So I took my reader, and modified it to do two things:

  1. Read all files in a folder
  2. Write a CSV file for every explicitly connected pair of atoms

For each pair, the Atom pair was listed (HO, HC, OP, CaH) along with the distance between their points in space.

This gave me a database of about 1300 connections, from which I could derive the average distance between atoms of specific types, and the minimum and maximum distances between all pairs of that type. It also gave me another value, the maximum distance between any bonded pair.

With this information, I could march through the data in cubes the size of that max distance* and look at the atoms in that cube, see if any of the pair types were within bonding distance, and if they were, add a link.

And this is how, without so much as cracking a chemistry book, I made a fully functional molecular modeler.

It is still available in the downloads section, and as it is written in the C-like LScript scripting language, you can poke through the  five-year old source code if you like.
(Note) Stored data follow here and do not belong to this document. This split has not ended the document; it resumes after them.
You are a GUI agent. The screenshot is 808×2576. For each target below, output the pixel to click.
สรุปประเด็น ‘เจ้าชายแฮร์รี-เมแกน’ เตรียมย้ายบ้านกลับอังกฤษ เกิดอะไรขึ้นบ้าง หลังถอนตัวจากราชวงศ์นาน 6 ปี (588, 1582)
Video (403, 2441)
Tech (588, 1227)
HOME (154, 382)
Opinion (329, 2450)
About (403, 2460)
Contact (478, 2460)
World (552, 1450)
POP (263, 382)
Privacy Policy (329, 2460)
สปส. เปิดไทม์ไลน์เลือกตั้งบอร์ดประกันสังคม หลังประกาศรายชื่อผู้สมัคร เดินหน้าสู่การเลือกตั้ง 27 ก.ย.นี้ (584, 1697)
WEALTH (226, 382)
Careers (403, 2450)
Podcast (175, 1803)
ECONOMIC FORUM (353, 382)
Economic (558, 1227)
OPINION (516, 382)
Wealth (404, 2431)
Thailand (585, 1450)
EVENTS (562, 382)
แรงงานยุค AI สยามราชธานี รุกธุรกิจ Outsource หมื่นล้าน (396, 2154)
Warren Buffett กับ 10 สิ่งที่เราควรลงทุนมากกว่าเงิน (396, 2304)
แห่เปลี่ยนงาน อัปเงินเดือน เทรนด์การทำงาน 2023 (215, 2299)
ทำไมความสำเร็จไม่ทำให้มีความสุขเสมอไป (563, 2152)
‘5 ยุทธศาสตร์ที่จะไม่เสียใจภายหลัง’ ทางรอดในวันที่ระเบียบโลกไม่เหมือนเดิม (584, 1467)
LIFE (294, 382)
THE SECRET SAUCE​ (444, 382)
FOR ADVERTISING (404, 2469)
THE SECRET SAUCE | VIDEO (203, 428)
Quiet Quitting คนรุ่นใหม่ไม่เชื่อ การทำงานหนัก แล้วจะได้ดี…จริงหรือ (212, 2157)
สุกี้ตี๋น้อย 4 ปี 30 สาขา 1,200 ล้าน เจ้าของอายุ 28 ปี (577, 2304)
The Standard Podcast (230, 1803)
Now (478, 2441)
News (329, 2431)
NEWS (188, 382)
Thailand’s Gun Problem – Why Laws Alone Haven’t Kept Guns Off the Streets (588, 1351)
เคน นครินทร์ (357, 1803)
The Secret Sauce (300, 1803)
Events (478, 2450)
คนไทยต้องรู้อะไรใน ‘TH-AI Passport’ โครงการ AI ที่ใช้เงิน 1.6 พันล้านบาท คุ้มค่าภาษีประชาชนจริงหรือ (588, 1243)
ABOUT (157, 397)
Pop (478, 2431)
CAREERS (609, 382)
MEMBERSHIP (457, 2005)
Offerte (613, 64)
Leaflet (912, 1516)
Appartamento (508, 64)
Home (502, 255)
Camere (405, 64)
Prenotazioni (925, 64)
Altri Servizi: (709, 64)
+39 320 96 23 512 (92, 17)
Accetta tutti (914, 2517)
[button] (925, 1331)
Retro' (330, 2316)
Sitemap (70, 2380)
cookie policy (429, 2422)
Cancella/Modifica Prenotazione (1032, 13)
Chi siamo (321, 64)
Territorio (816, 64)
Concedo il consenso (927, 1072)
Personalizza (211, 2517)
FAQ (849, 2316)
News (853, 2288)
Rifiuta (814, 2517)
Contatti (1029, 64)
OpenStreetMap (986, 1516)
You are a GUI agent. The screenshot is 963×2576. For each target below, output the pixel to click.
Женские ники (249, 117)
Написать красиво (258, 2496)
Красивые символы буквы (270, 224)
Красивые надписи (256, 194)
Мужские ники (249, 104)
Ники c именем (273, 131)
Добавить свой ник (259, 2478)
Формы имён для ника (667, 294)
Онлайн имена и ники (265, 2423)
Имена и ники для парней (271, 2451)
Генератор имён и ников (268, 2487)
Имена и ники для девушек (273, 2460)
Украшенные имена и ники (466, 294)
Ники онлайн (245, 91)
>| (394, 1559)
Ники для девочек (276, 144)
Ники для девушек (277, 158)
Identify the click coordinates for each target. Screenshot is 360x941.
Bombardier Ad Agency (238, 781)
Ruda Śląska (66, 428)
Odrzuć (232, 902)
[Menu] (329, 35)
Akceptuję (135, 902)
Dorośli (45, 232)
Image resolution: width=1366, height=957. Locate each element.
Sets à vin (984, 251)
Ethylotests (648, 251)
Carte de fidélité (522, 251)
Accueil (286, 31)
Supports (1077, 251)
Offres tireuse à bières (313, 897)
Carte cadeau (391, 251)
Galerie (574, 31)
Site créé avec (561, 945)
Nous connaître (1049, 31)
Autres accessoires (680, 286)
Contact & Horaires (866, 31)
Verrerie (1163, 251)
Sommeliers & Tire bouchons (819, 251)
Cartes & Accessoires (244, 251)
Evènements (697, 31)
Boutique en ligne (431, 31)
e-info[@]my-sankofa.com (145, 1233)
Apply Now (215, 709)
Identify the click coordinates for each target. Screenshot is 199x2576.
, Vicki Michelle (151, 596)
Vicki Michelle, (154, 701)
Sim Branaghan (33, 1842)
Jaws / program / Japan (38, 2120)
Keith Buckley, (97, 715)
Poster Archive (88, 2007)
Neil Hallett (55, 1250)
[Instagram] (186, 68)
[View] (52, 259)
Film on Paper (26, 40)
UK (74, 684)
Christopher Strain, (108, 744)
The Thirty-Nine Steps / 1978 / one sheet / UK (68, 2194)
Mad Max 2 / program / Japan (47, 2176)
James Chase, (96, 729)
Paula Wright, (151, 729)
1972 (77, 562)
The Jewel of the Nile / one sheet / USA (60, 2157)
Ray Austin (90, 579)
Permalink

* If I recall, in order to avoid edge cases, I marched through in half-cube increments.

Large model with statisically likely bonds

So, yeah. I think Correlative Analytics is a cool, and very powerful tool. It did not, however, teach me much about chemistry.

If the world is a lake, and fish are useful scientific theorems, Correlative Analytics is going to be a great way to find new fishing holes. That’s my hunch…we’ll have to see if the data bear it out.

File this under: Correlation is not causation, but that’s how the smart money bets.